**WHAT IS NEEDED:** Recast the records, starting at the beginning and ending at the line containing "policy-item-push: 政策推送 is", as a two-column CSV with the headers input and output. Each row holds one input and the output that follows it, each in a single quoted field with line breaks replaced by spaces, and the pictures are left out.

**DATA FOR ANALYSIS:**
[Start of section]

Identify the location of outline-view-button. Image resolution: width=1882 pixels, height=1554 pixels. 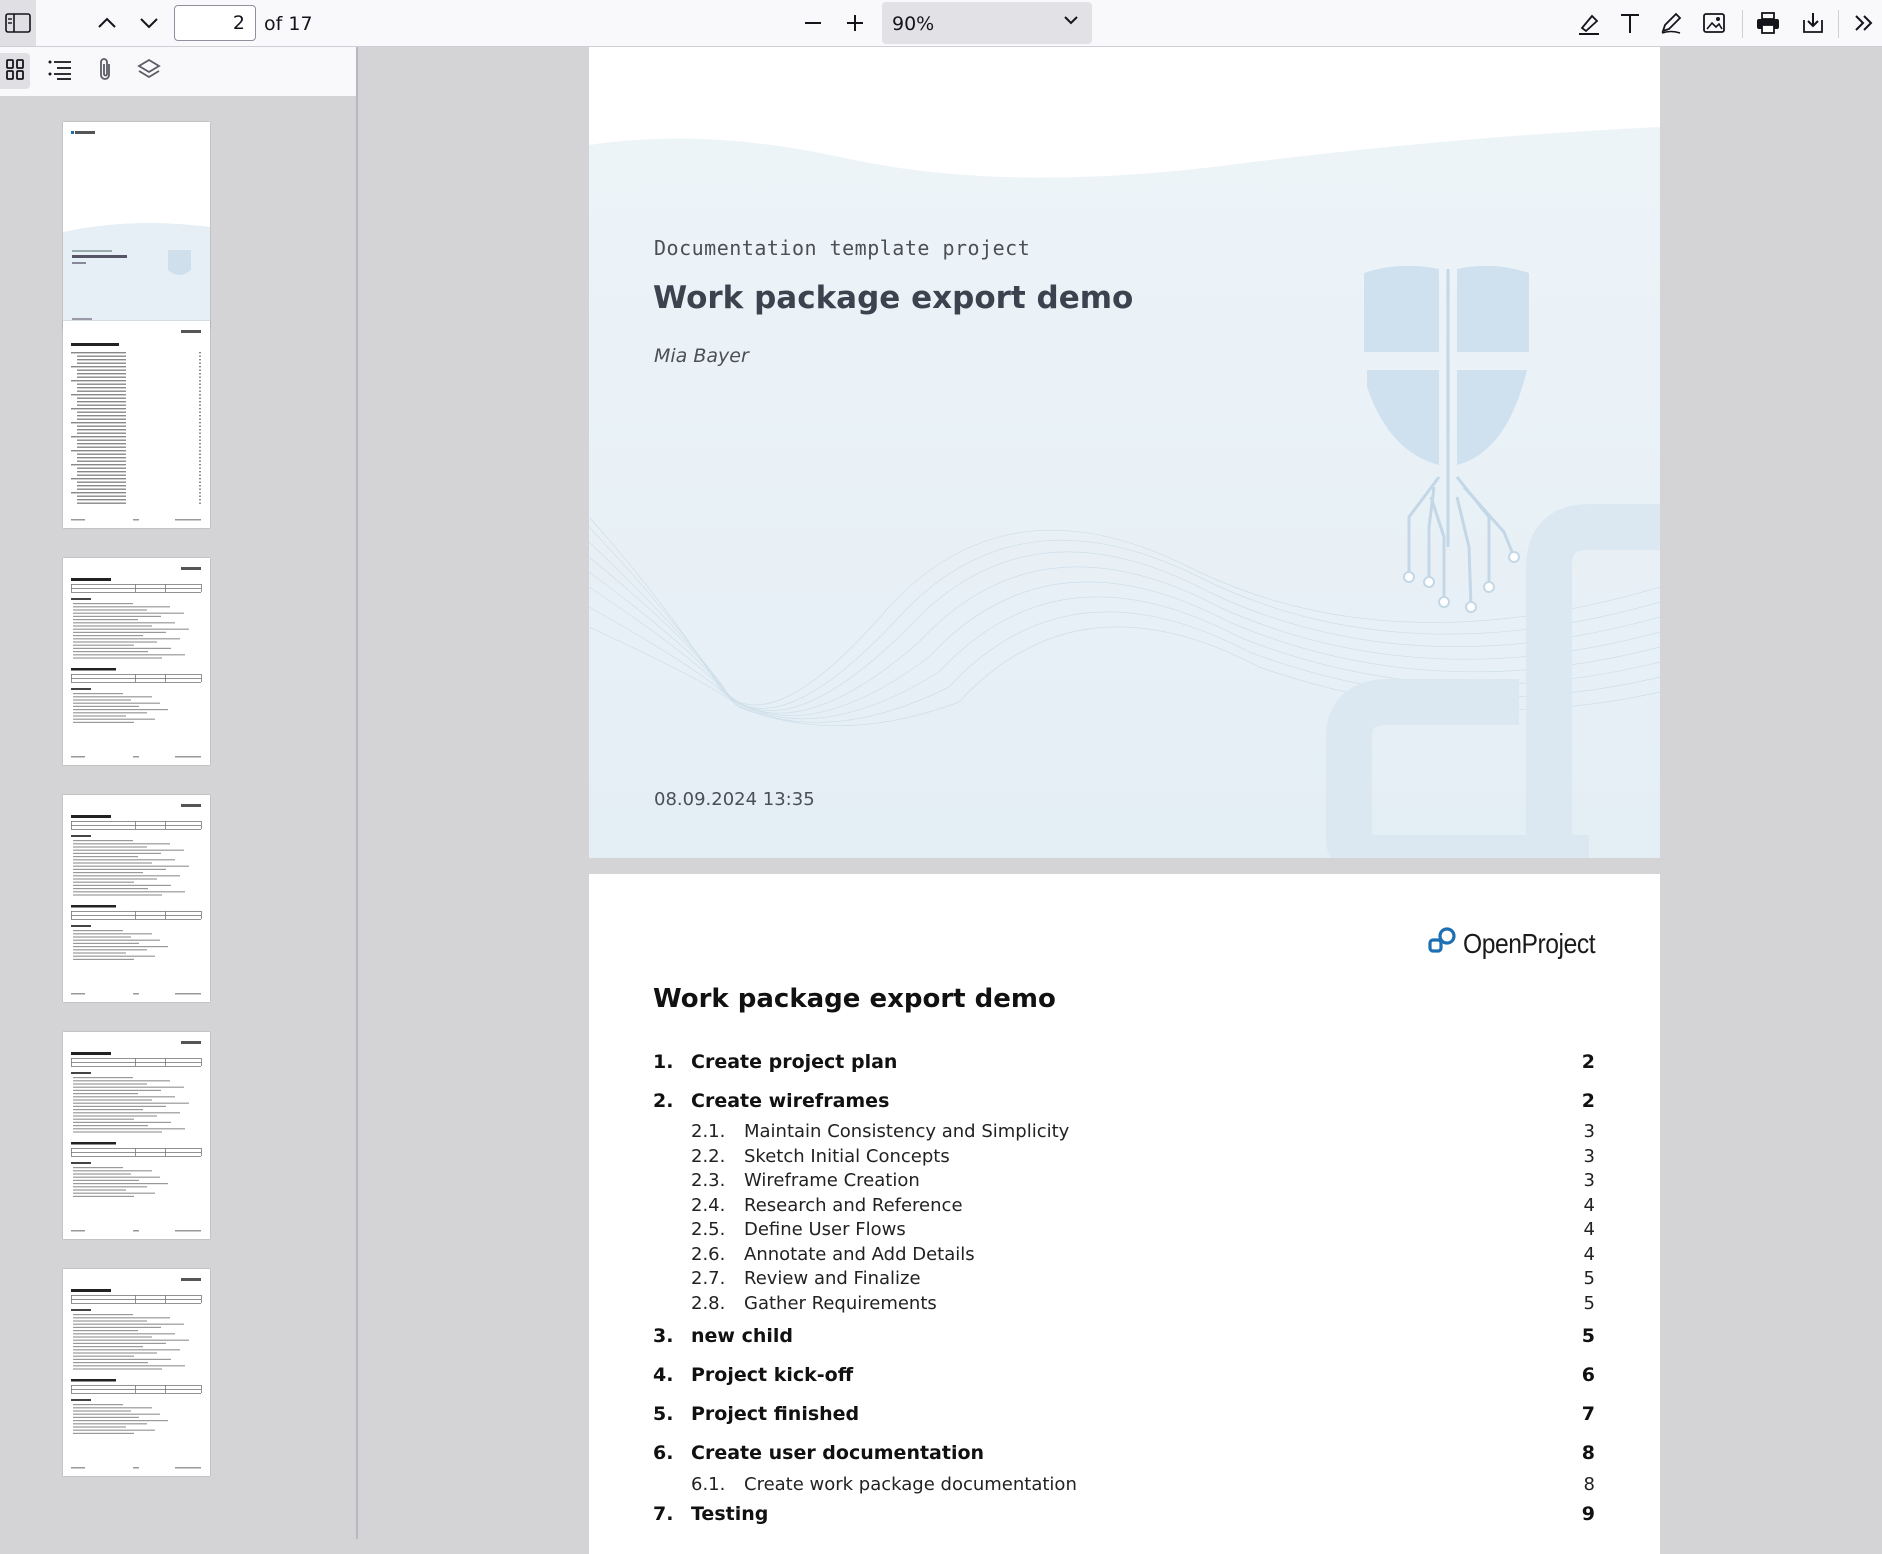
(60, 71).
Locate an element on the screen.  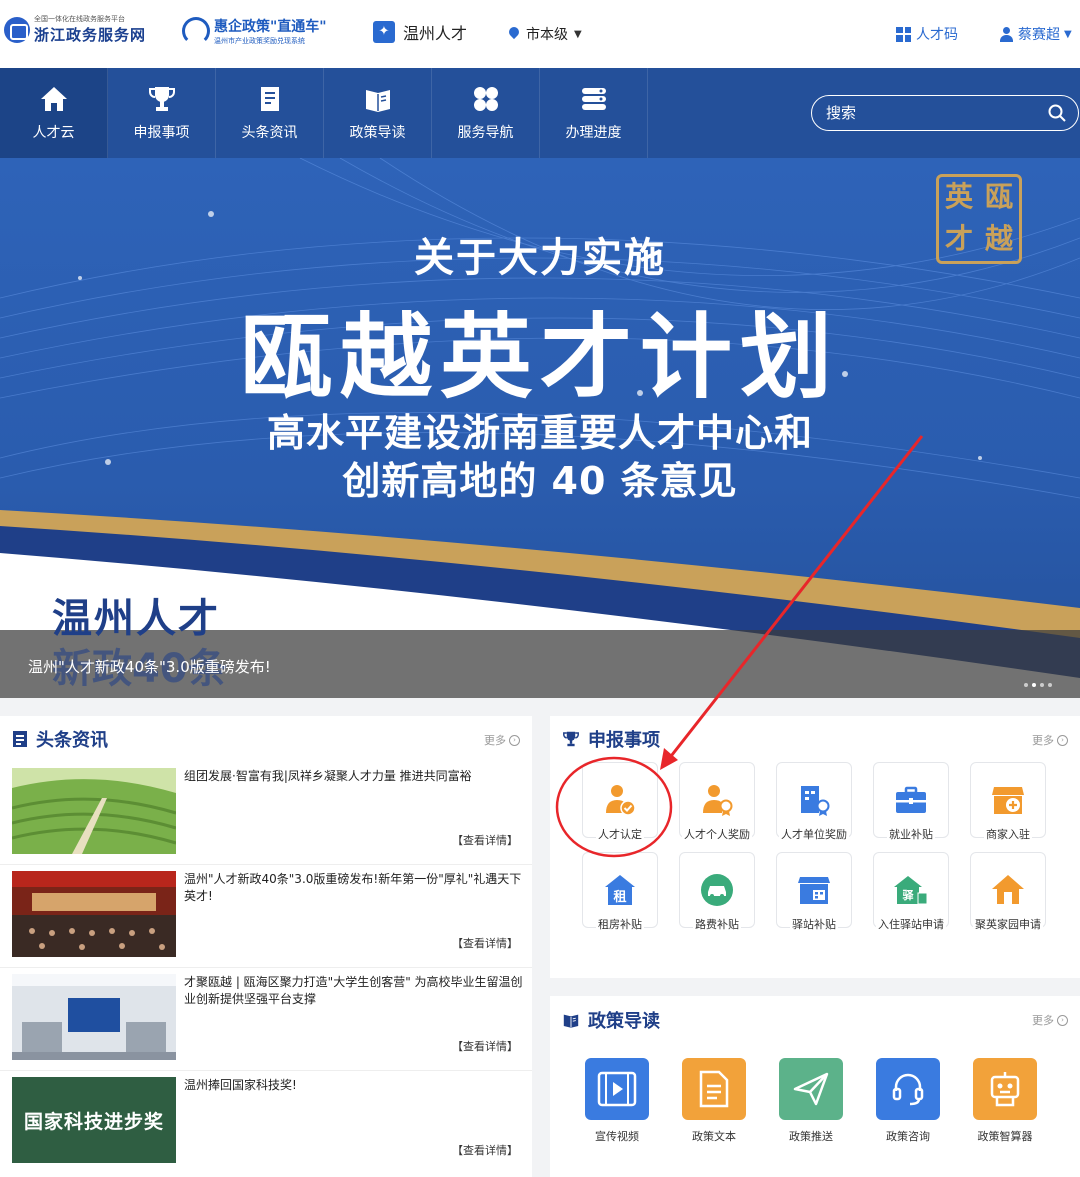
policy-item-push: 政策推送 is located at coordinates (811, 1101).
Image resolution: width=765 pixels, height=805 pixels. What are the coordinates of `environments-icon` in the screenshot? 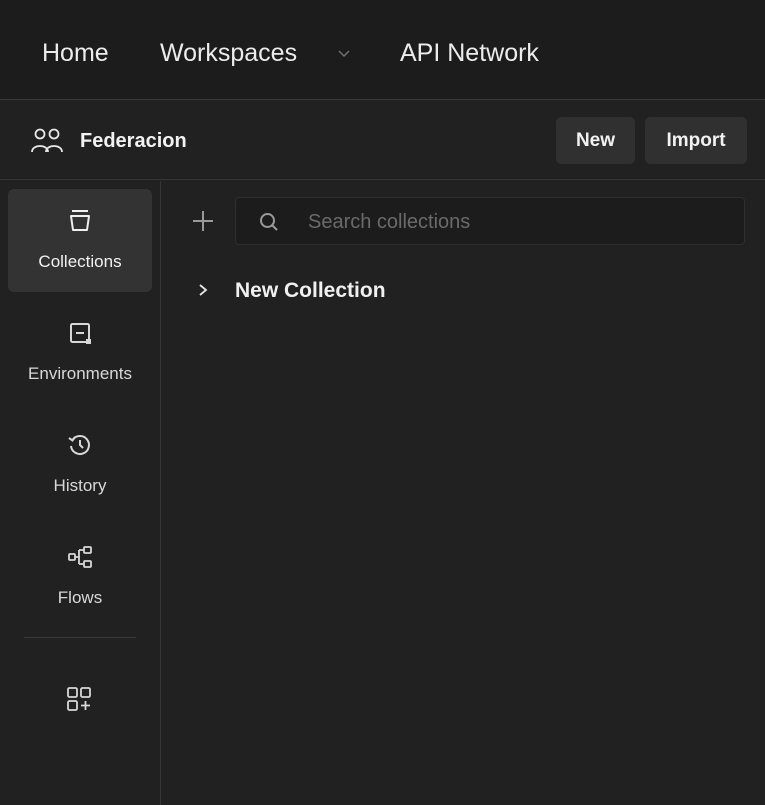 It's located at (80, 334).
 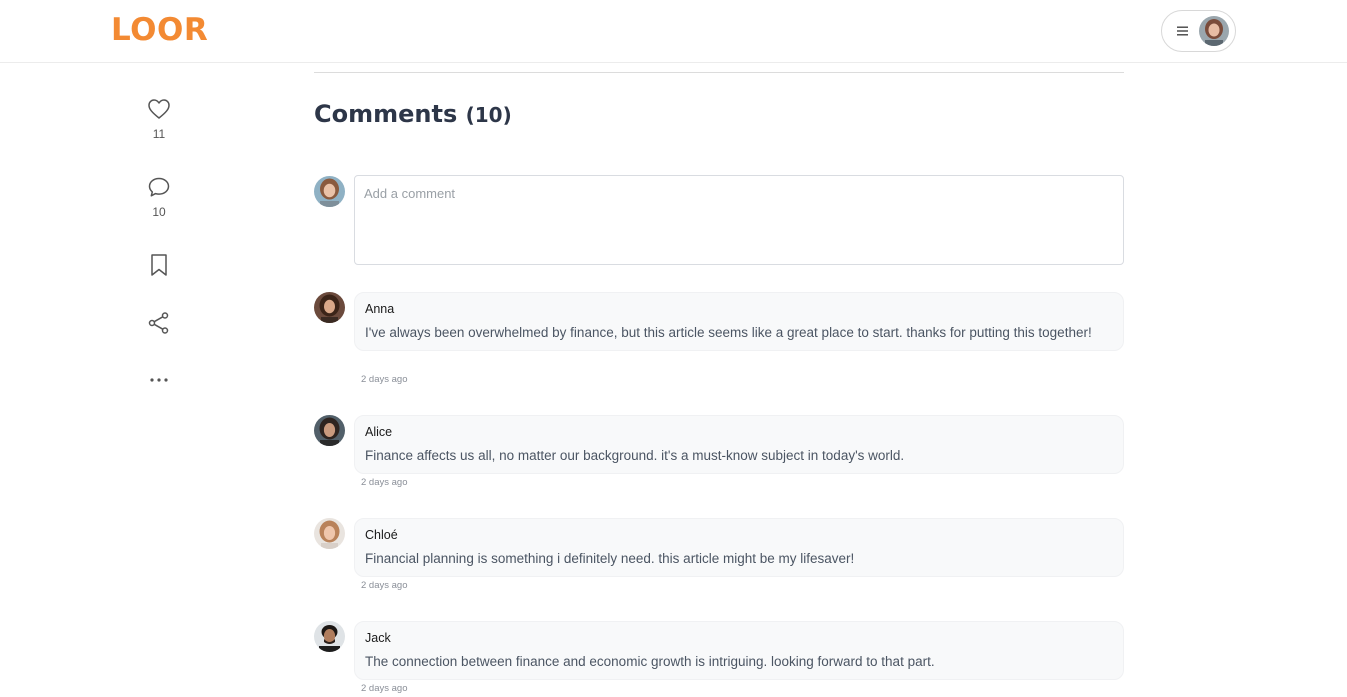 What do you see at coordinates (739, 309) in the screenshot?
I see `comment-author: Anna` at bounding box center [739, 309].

[End of section]

**WRITTEN SOLUTION:**
input,output
"Identify the location of outline-view-button. Image resolution: width=1882 pixels, height=1554 pixels.","(60, 71)."
"Locate an element on the screen.","policy-item-push: 政策推送 is located at coordinates (811, 1101)."